__TASK ITEM__:
The line containing "You are a computer-use agent. Viewport: 1568px" marks the end: write out exactly every line from the first line of the data below through that line, and only those.

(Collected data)
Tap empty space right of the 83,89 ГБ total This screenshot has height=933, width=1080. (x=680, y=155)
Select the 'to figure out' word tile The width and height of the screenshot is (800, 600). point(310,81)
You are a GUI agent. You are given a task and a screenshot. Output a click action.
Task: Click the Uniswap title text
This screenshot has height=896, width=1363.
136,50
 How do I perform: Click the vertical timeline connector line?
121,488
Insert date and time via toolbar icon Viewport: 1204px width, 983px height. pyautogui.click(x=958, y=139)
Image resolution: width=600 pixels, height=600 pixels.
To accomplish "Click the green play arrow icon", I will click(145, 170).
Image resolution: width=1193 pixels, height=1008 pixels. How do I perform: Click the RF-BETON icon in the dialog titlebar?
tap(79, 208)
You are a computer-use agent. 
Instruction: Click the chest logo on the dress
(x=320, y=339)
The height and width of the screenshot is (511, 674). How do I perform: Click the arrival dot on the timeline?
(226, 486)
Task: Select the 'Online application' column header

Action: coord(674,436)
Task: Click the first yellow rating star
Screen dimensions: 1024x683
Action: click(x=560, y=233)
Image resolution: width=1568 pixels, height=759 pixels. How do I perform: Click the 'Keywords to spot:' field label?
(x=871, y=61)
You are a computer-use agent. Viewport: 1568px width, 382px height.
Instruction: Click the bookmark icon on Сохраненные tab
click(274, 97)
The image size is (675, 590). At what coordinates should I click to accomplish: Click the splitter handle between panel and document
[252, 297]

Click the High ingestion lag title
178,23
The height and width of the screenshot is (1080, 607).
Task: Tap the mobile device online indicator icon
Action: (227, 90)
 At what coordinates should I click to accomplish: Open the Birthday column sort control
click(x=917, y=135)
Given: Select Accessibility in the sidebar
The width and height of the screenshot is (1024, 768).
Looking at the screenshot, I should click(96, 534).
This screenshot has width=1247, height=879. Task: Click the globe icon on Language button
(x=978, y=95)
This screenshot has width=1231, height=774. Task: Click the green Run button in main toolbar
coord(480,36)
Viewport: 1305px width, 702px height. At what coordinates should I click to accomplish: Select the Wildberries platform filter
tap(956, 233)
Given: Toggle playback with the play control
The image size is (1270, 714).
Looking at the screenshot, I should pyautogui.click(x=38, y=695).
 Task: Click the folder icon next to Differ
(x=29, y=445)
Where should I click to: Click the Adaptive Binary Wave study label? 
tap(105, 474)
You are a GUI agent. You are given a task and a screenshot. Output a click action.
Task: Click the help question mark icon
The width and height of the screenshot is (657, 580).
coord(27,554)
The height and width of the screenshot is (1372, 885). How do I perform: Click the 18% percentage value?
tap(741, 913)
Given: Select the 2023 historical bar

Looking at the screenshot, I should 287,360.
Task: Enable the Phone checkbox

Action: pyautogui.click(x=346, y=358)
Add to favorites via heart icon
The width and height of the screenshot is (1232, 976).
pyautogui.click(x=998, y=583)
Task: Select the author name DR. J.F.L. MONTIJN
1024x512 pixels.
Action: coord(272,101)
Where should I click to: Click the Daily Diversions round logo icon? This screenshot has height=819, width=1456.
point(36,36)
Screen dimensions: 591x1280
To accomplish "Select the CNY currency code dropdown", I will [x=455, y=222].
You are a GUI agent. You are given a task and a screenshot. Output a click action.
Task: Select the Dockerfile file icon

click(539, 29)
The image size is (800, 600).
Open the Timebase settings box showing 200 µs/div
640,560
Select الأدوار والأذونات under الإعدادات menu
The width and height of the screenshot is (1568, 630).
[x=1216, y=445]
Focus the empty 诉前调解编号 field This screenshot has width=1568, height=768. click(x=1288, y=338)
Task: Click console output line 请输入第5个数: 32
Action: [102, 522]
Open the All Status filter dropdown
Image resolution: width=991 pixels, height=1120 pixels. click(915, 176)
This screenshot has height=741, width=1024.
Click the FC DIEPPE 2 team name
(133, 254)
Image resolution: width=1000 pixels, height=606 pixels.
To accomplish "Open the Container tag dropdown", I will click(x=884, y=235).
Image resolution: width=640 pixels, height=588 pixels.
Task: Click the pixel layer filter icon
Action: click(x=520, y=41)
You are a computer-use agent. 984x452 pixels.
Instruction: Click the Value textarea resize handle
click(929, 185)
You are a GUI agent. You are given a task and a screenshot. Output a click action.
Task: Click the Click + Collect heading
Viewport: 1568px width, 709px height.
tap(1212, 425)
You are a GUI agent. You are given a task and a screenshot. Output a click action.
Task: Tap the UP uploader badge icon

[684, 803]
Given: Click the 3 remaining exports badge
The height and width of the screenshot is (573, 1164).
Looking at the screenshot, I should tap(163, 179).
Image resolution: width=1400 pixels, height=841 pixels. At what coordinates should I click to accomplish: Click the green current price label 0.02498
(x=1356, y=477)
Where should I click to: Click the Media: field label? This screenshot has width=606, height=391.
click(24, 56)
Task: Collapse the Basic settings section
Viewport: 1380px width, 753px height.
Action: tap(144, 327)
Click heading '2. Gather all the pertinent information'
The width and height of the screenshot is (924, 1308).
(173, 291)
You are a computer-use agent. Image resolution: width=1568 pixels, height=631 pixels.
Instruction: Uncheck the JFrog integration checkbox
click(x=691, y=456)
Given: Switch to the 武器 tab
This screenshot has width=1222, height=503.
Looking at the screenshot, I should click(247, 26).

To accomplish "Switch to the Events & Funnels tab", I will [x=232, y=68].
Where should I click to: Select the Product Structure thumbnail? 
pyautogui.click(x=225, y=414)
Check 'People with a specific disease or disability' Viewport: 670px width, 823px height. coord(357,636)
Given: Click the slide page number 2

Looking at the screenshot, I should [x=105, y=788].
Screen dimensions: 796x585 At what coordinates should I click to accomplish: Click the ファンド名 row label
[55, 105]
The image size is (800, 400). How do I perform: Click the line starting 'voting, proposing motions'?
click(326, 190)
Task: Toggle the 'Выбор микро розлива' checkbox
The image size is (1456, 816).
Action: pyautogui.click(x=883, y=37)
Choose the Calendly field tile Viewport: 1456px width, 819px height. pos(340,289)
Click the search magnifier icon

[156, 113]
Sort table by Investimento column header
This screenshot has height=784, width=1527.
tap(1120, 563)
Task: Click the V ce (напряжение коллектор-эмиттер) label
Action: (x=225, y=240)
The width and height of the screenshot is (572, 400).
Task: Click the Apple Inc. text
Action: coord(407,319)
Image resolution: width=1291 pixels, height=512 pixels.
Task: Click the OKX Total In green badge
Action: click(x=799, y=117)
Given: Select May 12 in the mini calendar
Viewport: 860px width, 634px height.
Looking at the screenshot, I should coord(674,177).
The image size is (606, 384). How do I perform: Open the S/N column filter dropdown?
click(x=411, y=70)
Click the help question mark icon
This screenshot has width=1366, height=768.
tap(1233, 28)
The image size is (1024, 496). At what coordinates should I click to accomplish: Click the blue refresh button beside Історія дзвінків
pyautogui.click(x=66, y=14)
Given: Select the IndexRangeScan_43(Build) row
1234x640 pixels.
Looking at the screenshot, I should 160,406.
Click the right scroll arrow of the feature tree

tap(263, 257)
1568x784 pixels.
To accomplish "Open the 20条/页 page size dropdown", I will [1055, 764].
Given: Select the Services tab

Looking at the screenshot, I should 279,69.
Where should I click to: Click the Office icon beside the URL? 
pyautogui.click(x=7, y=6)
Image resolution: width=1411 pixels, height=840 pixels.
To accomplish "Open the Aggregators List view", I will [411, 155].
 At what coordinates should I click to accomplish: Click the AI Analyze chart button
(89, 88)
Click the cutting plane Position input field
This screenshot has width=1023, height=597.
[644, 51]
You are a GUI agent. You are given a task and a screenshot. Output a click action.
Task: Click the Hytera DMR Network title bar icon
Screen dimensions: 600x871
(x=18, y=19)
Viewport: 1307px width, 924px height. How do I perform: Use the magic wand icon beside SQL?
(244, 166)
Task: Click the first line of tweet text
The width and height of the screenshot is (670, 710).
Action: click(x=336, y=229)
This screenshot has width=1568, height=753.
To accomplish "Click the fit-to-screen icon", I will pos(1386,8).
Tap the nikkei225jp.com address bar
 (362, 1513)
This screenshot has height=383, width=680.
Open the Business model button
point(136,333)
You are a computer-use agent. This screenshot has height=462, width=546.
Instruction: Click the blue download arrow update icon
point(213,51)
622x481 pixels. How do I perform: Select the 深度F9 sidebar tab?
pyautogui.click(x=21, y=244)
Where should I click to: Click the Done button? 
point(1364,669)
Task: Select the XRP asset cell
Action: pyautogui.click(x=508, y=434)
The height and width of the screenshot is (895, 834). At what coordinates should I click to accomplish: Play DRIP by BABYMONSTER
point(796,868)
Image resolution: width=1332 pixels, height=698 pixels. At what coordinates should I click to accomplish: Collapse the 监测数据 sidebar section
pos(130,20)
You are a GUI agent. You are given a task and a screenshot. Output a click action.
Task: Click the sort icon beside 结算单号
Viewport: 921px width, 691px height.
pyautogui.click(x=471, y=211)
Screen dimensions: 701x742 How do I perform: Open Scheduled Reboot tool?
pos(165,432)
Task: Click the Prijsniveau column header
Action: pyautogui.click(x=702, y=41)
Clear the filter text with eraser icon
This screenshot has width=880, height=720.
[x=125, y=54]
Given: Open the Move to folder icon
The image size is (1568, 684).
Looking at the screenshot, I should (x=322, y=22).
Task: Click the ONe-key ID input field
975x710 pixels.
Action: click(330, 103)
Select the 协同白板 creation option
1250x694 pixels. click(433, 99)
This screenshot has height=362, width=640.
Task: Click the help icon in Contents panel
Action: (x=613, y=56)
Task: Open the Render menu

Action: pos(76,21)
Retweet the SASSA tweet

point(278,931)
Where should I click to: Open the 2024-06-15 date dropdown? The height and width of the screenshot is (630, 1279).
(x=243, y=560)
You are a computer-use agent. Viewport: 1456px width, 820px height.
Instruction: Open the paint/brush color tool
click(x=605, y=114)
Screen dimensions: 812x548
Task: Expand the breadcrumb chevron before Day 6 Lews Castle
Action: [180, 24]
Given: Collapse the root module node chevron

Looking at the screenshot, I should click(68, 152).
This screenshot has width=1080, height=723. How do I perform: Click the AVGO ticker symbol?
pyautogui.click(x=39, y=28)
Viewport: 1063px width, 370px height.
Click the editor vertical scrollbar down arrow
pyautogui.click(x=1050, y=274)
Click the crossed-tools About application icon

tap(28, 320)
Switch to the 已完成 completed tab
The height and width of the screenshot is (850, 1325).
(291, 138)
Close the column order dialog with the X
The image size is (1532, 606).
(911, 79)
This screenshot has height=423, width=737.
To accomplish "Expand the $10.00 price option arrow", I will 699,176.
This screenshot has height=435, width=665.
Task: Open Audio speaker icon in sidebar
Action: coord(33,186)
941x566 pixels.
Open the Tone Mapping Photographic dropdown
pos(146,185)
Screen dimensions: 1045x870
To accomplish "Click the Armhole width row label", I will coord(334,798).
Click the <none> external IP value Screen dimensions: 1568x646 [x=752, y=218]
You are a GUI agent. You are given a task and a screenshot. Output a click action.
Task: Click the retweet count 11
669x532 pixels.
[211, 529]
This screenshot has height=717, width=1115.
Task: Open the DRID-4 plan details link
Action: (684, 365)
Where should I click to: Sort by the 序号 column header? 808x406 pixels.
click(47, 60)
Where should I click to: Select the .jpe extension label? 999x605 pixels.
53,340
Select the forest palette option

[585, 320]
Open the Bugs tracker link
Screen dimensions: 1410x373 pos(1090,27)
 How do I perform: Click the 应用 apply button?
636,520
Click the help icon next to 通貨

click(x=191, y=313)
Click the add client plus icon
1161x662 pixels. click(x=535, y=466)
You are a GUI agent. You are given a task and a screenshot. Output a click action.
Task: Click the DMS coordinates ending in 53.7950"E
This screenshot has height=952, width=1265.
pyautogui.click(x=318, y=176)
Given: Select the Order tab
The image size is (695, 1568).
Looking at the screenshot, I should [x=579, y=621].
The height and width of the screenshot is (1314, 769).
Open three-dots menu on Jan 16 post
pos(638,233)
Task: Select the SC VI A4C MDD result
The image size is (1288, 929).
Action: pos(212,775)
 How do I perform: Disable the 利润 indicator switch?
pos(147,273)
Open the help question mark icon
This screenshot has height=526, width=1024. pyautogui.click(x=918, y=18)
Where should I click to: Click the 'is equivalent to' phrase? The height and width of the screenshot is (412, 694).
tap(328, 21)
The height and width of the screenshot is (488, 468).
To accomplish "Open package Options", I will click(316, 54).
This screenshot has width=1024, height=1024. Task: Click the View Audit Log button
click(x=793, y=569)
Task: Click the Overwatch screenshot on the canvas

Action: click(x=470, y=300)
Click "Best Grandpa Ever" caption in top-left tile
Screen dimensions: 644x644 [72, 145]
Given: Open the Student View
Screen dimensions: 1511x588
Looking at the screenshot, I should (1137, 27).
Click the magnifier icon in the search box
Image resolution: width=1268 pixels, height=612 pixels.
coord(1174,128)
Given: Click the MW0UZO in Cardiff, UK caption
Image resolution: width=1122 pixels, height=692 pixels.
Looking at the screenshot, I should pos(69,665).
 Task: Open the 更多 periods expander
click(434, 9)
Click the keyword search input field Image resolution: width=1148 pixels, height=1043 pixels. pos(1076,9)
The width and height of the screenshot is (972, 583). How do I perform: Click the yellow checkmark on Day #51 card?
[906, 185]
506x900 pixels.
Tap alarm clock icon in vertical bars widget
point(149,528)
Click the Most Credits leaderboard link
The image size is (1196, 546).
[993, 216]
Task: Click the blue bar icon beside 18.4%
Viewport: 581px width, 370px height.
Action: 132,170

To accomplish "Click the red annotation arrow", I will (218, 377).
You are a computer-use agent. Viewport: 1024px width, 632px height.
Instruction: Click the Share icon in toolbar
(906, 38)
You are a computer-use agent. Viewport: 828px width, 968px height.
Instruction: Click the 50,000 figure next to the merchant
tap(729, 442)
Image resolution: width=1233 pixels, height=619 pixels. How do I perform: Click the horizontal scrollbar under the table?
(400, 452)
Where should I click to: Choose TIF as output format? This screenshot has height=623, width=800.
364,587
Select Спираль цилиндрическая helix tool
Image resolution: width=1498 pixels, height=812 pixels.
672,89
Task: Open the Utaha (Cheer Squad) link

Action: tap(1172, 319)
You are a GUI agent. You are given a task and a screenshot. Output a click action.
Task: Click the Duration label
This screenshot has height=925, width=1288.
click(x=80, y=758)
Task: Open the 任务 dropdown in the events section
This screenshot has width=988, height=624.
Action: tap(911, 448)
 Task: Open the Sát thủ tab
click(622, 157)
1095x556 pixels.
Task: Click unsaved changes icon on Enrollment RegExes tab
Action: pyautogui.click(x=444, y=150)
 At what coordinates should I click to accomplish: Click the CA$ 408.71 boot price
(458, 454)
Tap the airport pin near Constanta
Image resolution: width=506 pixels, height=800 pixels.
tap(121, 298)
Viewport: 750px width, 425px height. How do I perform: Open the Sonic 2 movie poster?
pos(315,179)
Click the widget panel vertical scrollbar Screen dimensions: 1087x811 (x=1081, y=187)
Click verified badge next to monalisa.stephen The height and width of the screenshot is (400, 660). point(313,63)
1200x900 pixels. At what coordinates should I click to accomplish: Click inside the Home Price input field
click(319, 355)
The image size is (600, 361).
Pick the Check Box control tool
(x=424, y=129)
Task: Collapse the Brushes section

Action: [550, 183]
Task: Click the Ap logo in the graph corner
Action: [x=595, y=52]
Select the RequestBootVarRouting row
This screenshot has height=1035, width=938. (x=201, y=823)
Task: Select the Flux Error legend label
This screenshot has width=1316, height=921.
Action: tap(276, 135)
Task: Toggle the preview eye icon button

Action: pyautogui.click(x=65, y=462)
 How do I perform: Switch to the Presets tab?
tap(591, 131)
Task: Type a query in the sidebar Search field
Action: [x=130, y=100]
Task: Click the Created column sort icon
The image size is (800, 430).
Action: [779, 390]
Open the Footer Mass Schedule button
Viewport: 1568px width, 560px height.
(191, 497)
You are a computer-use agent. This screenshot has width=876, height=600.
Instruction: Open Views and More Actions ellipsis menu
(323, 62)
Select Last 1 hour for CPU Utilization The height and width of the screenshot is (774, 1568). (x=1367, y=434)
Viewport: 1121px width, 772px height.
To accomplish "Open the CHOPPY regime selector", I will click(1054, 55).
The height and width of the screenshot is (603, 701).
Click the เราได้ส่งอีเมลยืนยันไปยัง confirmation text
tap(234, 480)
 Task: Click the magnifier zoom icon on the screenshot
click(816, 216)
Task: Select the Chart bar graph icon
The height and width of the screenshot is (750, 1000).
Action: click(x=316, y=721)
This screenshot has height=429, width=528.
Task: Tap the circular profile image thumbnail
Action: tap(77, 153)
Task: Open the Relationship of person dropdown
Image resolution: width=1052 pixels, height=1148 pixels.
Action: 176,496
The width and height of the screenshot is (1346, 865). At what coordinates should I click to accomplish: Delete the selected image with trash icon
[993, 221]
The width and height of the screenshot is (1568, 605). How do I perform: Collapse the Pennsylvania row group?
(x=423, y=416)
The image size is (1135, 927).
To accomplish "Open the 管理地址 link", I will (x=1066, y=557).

__RESPONSE__:
Tap empty space right of the 83,89 ГБ total This screenshot has height=933, width=1080. (x=680, y=155)
Select the 'to figure out' word tile The width and height of the screenshot is (800, 600). point(310,81)
You are a GUI agent. You are given a task and a screenshot. Output a click action.
Task: Click the Uniswap title text
This screenshot has height=896, width=1363.
136,50
 How do I perform: Click the vertical timeline connector line?
121,488
Insert date and time via toolbar icon Viewport: 1204px width, 983px height. pyautogui.click(x=958, y=139)
Image resolution: width=600 pixels, height=600 pixels.
To accomplish "Click the green play arrow icon", I will click(145, 170).
Image resolution: width=1193 pixels, height=1008 pixels. How do I perform: Click the RF-BETON icon in the dialog titlebar?
tap(79, 208)
You are a computer-use agent. 
Instruction: Click the chest logo on the dress
(x=320, y=339)
The height and width of the screenshot is (511, 674). How do I perform: Click the arrival dot on the timeline?
(226, 486)
Task: Select the 'Online application' column header

Action: coord(674,436)
Task: Click the first yellow rating star
Screen dimensions: 1024x683
Action: click(x=560, y=233)
Image resolution: width=1568 pixels, height=759 pixels. How do I perform: Click the 'Keywords to spot:' field label?
(x=871, y=61)
You are a computer-use agent. Viewport: 1568px width, 382px height.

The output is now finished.